■ WHAT IS REQUIRED ■
Look for "price" in each line of the records, and copy the lines that have it.

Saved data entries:
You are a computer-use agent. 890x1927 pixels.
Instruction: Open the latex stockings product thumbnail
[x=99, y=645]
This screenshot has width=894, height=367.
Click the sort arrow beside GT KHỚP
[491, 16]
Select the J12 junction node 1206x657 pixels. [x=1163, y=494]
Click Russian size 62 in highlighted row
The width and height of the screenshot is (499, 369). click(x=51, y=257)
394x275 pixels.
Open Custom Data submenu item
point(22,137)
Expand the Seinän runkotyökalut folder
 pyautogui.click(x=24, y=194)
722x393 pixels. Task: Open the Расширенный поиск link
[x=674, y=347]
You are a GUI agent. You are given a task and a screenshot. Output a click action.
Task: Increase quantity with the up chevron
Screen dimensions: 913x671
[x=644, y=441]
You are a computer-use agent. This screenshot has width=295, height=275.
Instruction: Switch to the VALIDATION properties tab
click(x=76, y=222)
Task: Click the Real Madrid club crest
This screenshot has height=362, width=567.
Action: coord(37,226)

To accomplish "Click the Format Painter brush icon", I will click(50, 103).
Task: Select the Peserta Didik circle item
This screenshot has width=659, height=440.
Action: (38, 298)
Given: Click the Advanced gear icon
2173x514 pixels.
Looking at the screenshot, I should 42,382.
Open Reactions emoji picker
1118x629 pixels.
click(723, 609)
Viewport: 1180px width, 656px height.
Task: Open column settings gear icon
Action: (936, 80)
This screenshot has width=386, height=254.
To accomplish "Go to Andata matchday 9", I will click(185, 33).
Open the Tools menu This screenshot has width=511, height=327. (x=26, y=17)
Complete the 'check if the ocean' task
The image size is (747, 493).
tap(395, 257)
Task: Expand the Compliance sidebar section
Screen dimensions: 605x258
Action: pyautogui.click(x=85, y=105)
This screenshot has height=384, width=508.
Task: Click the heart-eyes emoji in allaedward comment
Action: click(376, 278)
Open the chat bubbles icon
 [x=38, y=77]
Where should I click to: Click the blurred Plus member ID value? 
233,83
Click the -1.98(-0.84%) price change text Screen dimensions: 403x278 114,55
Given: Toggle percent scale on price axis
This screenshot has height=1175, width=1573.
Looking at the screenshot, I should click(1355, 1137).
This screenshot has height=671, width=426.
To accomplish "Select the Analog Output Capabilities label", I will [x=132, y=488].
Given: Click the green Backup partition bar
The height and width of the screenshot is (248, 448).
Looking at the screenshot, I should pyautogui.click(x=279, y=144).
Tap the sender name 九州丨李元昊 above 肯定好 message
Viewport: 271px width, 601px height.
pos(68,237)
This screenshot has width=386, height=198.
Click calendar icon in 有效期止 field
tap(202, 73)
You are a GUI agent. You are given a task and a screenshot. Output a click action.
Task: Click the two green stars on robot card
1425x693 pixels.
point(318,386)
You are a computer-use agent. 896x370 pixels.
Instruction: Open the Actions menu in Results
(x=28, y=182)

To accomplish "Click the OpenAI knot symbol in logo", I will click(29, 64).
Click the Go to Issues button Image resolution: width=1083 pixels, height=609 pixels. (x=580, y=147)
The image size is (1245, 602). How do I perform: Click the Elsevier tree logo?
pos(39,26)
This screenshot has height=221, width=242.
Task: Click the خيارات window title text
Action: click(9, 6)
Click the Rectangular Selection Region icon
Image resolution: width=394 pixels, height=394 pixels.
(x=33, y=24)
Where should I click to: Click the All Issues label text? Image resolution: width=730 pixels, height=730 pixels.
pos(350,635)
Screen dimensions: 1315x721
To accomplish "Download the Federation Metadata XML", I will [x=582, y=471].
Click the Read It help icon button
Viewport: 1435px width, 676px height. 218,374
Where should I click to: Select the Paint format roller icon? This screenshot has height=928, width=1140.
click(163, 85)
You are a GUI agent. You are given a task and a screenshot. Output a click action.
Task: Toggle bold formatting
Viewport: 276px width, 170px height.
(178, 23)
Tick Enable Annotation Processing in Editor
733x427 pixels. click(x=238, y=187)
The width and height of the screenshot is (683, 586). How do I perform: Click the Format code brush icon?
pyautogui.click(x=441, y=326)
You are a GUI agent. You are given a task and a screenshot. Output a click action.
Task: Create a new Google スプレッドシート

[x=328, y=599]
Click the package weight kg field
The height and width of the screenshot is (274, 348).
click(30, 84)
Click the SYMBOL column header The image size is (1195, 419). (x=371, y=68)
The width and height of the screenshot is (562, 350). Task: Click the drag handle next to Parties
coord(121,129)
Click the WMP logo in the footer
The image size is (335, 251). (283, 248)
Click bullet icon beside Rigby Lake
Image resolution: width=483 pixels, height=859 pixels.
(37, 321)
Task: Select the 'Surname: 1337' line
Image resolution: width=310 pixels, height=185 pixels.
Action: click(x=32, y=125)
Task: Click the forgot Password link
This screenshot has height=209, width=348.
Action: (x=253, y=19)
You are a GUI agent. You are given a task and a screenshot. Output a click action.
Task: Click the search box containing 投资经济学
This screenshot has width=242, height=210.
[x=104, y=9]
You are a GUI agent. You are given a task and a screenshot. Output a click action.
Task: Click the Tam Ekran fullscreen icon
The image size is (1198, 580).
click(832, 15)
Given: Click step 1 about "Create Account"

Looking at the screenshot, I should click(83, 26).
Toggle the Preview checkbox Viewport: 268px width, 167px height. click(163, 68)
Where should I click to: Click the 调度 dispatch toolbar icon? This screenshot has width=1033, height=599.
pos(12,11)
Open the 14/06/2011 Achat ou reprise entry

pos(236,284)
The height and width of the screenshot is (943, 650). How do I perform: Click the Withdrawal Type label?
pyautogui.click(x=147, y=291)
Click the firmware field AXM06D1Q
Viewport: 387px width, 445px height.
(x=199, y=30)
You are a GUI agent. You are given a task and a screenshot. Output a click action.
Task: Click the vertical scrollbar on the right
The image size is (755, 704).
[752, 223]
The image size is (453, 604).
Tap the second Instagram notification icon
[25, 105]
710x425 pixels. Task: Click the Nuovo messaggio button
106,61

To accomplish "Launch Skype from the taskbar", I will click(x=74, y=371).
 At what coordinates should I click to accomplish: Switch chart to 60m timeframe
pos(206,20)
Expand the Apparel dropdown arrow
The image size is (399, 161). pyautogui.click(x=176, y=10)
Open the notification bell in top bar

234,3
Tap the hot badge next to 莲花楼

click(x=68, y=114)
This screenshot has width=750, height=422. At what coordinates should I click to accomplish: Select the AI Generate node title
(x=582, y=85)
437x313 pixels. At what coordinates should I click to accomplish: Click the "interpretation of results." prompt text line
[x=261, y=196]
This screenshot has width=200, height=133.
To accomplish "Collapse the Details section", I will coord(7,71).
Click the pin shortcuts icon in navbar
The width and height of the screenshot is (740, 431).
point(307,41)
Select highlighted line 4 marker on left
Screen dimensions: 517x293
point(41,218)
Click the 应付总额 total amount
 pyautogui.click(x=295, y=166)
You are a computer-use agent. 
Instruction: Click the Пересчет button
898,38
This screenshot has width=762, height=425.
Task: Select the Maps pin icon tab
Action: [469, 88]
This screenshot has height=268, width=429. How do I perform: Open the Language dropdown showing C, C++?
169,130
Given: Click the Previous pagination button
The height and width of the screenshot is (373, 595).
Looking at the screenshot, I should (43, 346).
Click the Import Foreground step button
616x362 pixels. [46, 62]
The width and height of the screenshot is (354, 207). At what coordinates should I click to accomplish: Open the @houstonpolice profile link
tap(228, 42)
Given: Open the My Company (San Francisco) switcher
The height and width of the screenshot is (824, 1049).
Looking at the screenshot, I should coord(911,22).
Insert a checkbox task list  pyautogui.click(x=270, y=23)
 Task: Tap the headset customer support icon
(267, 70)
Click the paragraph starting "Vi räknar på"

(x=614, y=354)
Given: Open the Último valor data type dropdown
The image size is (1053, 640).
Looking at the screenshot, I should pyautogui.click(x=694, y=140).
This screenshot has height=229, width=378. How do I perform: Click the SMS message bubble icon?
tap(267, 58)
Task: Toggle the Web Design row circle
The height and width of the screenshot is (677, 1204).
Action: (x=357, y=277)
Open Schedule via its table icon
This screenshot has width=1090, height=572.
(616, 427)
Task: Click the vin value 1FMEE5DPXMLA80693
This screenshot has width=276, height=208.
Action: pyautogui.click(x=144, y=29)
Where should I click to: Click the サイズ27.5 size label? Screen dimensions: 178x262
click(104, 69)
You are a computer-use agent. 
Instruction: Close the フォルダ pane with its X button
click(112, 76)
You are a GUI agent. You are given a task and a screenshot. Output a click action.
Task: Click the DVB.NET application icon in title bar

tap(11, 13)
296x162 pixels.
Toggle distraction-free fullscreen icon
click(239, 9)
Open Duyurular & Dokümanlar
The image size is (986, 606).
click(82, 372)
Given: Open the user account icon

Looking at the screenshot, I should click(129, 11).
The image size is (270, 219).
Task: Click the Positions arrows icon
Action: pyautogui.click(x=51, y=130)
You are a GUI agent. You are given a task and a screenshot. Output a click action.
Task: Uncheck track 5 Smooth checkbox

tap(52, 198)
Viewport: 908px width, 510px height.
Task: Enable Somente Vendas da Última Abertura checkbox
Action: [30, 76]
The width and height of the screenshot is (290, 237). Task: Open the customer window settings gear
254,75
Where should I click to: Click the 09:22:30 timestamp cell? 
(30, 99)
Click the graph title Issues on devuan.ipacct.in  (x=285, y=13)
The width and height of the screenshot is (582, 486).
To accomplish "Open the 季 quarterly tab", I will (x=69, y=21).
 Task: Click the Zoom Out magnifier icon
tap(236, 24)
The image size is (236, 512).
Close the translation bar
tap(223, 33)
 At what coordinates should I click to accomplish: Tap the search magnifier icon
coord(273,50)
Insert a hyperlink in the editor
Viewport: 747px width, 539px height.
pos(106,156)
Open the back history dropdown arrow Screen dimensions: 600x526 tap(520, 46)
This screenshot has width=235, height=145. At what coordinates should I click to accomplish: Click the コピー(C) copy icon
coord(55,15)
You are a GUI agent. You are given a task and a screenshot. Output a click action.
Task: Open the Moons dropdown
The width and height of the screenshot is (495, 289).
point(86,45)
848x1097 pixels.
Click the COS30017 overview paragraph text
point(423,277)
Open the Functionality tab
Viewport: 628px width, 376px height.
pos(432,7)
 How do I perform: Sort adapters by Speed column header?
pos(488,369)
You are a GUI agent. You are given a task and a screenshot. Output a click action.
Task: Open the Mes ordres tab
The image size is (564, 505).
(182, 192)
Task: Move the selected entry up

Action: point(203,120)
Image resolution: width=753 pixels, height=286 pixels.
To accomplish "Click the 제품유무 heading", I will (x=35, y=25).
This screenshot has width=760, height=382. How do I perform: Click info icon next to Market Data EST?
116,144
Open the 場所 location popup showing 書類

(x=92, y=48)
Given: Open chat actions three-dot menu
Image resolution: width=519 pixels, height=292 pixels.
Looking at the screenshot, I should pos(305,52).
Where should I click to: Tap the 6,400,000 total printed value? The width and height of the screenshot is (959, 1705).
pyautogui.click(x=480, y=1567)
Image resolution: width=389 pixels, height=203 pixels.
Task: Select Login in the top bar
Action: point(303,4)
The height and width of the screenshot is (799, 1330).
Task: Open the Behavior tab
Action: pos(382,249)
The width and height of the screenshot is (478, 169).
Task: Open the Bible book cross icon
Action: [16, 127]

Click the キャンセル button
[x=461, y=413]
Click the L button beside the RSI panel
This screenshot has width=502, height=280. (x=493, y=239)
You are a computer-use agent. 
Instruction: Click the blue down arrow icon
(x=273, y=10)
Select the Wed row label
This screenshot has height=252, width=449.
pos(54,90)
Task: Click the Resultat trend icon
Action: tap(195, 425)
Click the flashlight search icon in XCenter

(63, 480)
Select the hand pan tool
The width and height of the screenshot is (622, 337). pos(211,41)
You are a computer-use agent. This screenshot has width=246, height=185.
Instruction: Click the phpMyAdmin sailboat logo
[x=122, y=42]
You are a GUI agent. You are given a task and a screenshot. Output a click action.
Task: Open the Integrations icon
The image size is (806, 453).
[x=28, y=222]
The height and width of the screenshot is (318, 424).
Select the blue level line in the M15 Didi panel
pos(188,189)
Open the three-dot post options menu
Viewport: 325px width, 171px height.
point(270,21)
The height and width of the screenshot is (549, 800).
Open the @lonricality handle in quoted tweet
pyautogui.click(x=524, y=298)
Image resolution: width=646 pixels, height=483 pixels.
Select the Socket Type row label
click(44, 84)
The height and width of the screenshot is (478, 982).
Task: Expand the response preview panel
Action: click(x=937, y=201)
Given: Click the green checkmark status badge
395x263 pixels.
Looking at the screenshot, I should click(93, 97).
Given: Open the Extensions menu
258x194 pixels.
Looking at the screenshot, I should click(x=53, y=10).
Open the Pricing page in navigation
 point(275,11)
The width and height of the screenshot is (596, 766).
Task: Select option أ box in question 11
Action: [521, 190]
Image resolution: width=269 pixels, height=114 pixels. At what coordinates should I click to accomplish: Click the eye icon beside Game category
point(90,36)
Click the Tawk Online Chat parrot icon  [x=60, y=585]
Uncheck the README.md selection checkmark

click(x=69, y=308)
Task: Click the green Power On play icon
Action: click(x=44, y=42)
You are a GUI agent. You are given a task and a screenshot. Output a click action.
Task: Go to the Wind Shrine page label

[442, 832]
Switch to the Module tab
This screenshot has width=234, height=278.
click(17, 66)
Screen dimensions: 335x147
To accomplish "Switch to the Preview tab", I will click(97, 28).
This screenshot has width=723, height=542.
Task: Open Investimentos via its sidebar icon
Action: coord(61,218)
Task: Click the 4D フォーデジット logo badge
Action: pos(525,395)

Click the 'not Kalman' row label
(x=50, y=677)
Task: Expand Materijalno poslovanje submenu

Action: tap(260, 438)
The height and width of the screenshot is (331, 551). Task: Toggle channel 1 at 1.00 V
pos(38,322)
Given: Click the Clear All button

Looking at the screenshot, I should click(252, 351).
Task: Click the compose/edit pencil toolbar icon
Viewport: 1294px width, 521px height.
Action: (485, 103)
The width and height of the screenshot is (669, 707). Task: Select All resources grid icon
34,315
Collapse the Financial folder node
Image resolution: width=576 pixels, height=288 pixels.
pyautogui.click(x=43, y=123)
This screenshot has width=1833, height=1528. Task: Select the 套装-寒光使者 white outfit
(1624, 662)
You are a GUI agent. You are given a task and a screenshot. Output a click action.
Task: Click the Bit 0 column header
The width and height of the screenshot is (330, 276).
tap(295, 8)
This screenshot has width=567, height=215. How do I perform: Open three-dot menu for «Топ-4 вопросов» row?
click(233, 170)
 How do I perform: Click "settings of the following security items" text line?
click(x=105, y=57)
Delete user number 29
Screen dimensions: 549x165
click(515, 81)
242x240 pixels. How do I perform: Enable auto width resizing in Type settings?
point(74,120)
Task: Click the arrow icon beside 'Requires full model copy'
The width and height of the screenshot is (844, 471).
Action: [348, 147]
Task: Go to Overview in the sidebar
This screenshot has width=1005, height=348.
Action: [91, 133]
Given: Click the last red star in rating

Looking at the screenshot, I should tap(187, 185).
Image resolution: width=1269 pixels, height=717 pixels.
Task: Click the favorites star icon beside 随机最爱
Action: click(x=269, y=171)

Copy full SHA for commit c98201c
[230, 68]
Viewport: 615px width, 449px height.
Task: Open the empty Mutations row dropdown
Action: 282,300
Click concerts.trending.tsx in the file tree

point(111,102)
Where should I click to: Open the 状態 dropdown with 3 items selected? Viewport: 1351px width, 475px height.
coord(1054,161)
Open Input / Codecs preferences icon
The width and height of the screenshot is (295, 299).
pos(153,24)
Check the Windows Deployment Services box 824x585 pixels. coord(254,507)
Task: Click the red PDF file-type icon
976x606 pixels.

■ EXPECTED ANSWER ■
Click the -1.98(-0.84%) price change text Screen dimensions: 403x278 114,55
Given: Toggle percent scale on price axis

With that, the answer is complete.